Relatively large pairwise FST values indicate moderate rates of gene flow. A pairwise FST value of 0.2 implies that subpopulations exchange about one migrant per generation. Nevertheless, given the very small breeding population sizes that we estimated (Table 4), drift may have a stronger effect than gene flow and may quickly lead to the loss of rare and immigrant alleles and insignificant IBD (Fig. 4). A high proportion of genetic variation occurring among subpopulations within regions (Table 5) suggests that gene flow is not strong enough to homogenize populations.
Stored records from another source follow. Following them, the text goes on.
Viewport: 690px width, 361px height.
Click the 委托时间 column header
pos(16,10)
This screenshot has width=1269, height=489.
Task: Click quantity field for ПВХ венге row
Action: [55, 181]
The fact that local extirpation did not lead to changes in genetic structure of declining populations can be attributed to different causes. We can rule out insufficient time since declines as an explanation because 20 or more generations have passed since the earliest recorded declines (Böll et al. 2012). One possibility is that extirpations affected predominantly sink subpopulations (Gill 1978; Semlitsch 2000; Hels 2002), and loss of sink subpopulations should not result in a reduction in allelic variation (Hanski and Ovaskainen 2000).

Conservation implications

Matocq and Villablanca (2001) and Short Bull et al. (2011) pointed out the importance of suitable reference groups when interpreting population genetic data. Our study emphasizes the need for a comparative approach when ascertaining the effect of any threatening process on population genetic parameters. Had we only analyzed the subpopulation genetic structure in populations where strong declines of A. obstetricans had been reported, we might have concluded that declines were associated with low levels of genetic diversity and strong subpopulation differentiation. On the basis of this, we might have recommended translocations from other populations to enhance genetic diversity. The inclusion of reference populations where the species has not declined or experienced reduced rates of decline allowed us to show that decline and genetic structure were not associated. Certainly, our results showed that researchers should not simply assume that there will be a genetic signature of species decline and (sub)population loss, even if declines have been ongoing for a sufficient amount of time for genetic signatures of decline to manifest.

There is still cause for concern for common midwife toads in Switzerland based on our, and other, results. Allelic richness and heterozygosity were both extremely low across all four regions and A. obstetricans subpopulations in Switzerland are generally composed of relatively few breeding adults (this study and Tobler et al. 2012). Small population size and isolation of subpopulations mean that demographic stochasticity is a potential threat to population survival (Lande 1993). Small and isolated subpopulation sizes coupled with low levels of genetic variability are not ideal situations for long-term subpopulation persistence. Indeed, the fact that in two of our study populations subpopulation loss rate exceeded 50% clearly shows that A. obstetricans is a species at risk in Switzerland (Schmidt and Zumbach 2005). Given our analyses of the genetic structure of A. obstetricans populations, we believe that translocations to allow for genetic rescue would not be a suitable conservation strategy for this species. Our results showed that most genetic diversity is found within rather than among subpopulations, and that this is the case for stable and declining populations alike. Hence, the translocation of individuals from one subpopulation to another seems unlikely to benefit the long-term survival of subpopulations.

Increasing size (i.e., viability) of subpopulations appears to be the most promising conservation strategy. Larger subpopulations are less prone to environmental and demographic stochasticity and have a higher chance of long-term persistence. Increasing the number of subpopulations, for example, by the creation of new breeding sites, would also benefit long-term survival of populations. However, given the low dispersal rate and the resulting low chance for natural colonizations to occur, conservation management of Alytes should not rely solely on this approach. Thus, in the short term, increasing subpopulation size seems the most promising strategy to reduce local extinction risk while increasing connectivity through the establishment of new subpopulations may be a long-term goal.